# Exercise aim:
Your answer must be the full set of entries, repeated exactly.

# Exercise data:
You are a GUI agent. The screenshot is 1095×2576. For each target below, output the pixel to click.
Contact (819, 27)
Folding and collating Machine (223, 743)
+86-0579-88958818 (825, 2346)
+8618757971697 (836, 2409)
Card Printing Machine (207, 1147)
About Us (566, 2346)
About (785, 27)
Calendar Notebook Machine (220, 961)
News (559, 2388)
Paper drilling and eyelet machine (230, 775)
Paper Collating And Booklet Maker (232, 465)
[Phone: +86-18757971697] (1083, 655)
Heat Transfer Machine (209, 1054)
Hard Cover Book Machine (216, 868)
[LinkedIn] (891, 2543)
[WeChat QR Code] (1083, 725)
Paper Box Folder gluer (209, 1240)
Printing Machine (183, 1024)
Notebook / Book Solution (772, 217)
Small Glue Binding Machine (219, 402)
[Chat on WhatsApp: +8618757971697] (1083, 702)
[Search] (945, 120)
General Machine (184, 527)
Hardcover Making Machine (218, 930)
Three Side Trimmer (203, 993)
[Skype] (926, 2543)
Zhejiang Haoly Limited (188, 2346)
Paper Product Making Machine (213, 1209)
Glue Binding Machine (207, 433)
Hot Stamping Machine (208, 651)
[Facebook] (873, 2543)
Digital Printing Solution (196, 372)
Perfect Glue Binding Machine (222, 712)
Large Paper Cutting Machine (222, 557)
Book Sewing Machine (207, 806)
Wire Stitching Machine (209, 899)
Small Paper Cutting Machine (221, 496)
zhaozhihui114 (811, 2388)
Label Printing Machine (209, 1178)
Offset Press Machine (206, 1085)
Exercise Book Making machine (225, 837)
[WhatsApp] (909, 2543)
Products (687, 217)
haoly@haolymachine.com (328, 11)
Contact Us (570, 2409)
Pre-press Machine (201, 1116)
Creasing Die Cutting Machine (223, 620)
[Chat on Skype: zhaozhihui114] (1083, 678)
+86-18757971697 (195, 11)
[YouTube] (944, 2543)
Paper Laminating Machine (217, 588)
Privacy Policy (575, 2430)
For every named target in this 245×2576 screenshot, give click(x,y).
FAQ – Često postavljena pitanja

# Solution for this task:
You are a GUI agent. The screenshot is 1095×2576. For each target below, output the pixel to click.
Contact (819, 27)
Folding and collating Machine (223, 743)
+86-0579-88958818 (825, 2346)
+8618757971697 (836, 2409)
Card Printing Machine (207, 1147)
About Us (566, 2346)
About (785, 27)
Calendar Notebook Machine (220, 961)
News (559, 2388)
Paper drilling and eyelet machine (230, 775)
Paper Collating And Booklet Maker (232, 465)
[Phone: +86-18757971697] (1083, 655)
Heat Transfer Machine (209, 1054)
Hard Cover Book Machine (216, 868)
[LinkedIn] (891, 2543)
[WeChat QR Code] (1083, 725)
Paper Box Folder gluer (209, 1240)
Printing Machine (183, 1024)
Notebook / Book Solution (772, 217)
Small Glue Binding Machine (219, 402)
[Chat on WhatsApp: +8618757971697] (1083, 702)
[Search] (945, 120)
General Machine (184, 527)
Hardcover Making Machine (218, 930)
Three Side Trimmer (203, 993)
[Skype] (926, 2543)
Zhejiang Haoly Limited (188, 2346)
Paper Product Making Machine (213, 1209)
Glue Binding Machine (207, 433)
Hot Stamping Machine (208, 651)
[Facebook] (873, 2543)
Digital Printing Solution (196, 372)
Perfect Glue Binding Machine (222, 712)
Large Paper Cutting Machine (222, 557)
Book Sewing Machine (207, 806)
Wire Stitching Machine (209, 899)
Small Paper Cutting Machine (221, 496)
zhaozhihui114 (811, 2388)
Label Printing Machine (209, 1178)
Offset Press Machine (206, 1085)
Exercise Book Making machine (225, 837)
[WhatsApp] (909, 2543)
Products (687, 217)
haoly@haolymachine.com (328, 11)
Contact Us (570, 2409)
Pre-press Machine (201, 1116)
Creasing Die Cutting Machine (223, 620)
[Chat on Skype: zhaozhihui114] (1083, 678)
+86-18757971697 (195, 11)
[YouTube] (944, 2543)
Paper Laminating Machine (217, 588)
Privacy Policy (575, 2430)
For every named target in this 245×2576 screenshot, give click(x,y).
FAQ – Često postavljena pitanja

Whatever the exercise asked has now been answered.